The Chinese company, whose regional HQ currently sits in Dubai and Bahrain, is reportedly in talks with Riyadh authorities to expand its presence in the Kingdom’s capital city.
The news arrived just as PepsiCo began moving its senior leadership team from Dubai to Saudi as part of its own plans to relocate its regional HQ.
While the rumour hasn’t yet been confirmed by Huawei, the move is highly likely given the growing ties and business agreements between Saudi and China.
President Xi Jinping met with Saudi King Salman on a trip to Riyadh last year and the two countries signed US$50bn worth of agreements covering everything from cloud computing to data centres.
The two leaders also signed a Comprehensive Strategic Partnership Agreement to “firmly support each other’s core interests” and a “harmonisation plan” between China’s Belt and Road Initiative and Saudi Arabia’s Vision 2030 blueprint for economic and technological development.
Set up shop in Saudi to secure lucrative government contracts
For Huawei to do business with government entities in the Kingdom, however, relocation of their regional headquarters to the Kingdom’s capital is necessary.
That’s because of a recent ruling by Saudi, which prohibits government and state-backed institutions from signing contracts with foreign firms (exceeding US$266,000) which base their Middle East HQ outside of the Kingdom.
With this ruling, the country, which is focused on diversifying its economy beyond oil, is looking to limit leakage out of its economy and attract foreign investment.
The policy, which comes into effect from January 1, 2024, has seen a mass movement of foreign firms apply for licences to move their regional headquarters to Riyadh, with KPMG, Unilever, Siemens, SAP, Deloitte, Philips, Schlumberger, Baker Hughes and PepsiCo among global giants moving.
Lured both by the country’s economic prospects (the IMF predicts Saudi is set to grow at the fastest pace in a decade) and more crucially by the Kingdom’s increase in public spending, multinationals realise that if they are to secure lucrative government contracts, they must set up shop.
PepsiCo was one of the first major corporations to announce its relocation following the Kingdom’s announcement of the new ruling in 2021.
The beverage giant, which has operated in the Saudi market since the 1950s, and today has snacks joint venture based in the Kingdom, is confident in the decision to relocate given Saudi’s developments in recent years to diversify its economy away from oil and open up business.
“If you’re here day in, day out, you’re going to miss out on the nuances of what is different,” Middle East CEO Aamer Sheikh told Al Arabiya.
More than 80 multinationals are relocating, as Saudi lures with new tax benefits
Along with PepsiCo, more than 80 multinationals have so far signed licences to move their headquarters to Saudi, according to government officials.
The government’s goal is to get 480 multinationals to establish HQ in the Kingdom by 2030, and to accelerate its plan, they are offering tax benefits for those who take the plunge this year.
Just last month, Minister of Investment Khalid Al-Falih told the Financial Times that multinationals relocating their regional headquarters to the Kingdom this year are more likely to get exemption – a further attempt to lure global firms to the country.
In 2018, enterprise software leader SAP announced Riyadh as its regional headquarters, and has since moved, while Middle East broadcaster MBC Group opened its new headquarters in Riyadh last year.
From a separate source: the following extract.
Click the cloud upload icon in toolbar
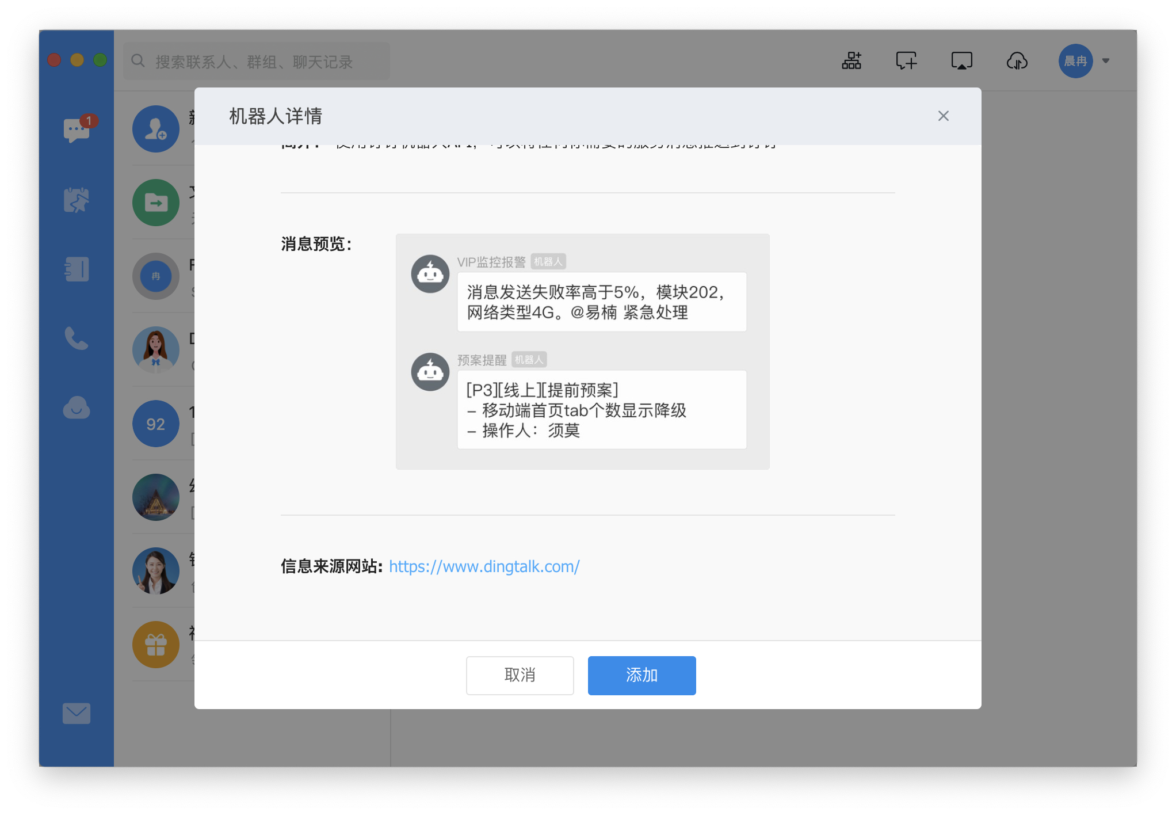Viewport: 1176px width, 815px height. 1017,60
This marked a big move for the group, which was founded in the UK and has been based in Dubai for the last 20 years.
One of the latest multinationals to make Saudi its regional HQ is Systems, Pakistan’s largest IT company with Rao Hamid, GM of Systems Arabia, saying the company had closely monitored several key economic indicators along with the governrment’s vision and the Kingdom’s growth potential and had “been very encouraged” adding that “these are very exciting times to be present in Saudi Arabia”.
Like SAP, Systems recognises the rapid digital transformation happening in the country and is keen to be part of the increased government spend in the digital sector. Valued at around US$40bn, Saudi’s digital sector is expecting further projected investments of US$24.7bn in various technologies by 2025 – making it among the highest government expenditure on technology in the world.
As the Arab world’s largest economy, Saudi is set to grow at the fastest pace in a decade and could be one of the world’s fastest growing economies this year, the IMF has said, with government spending in 2023 set to increase.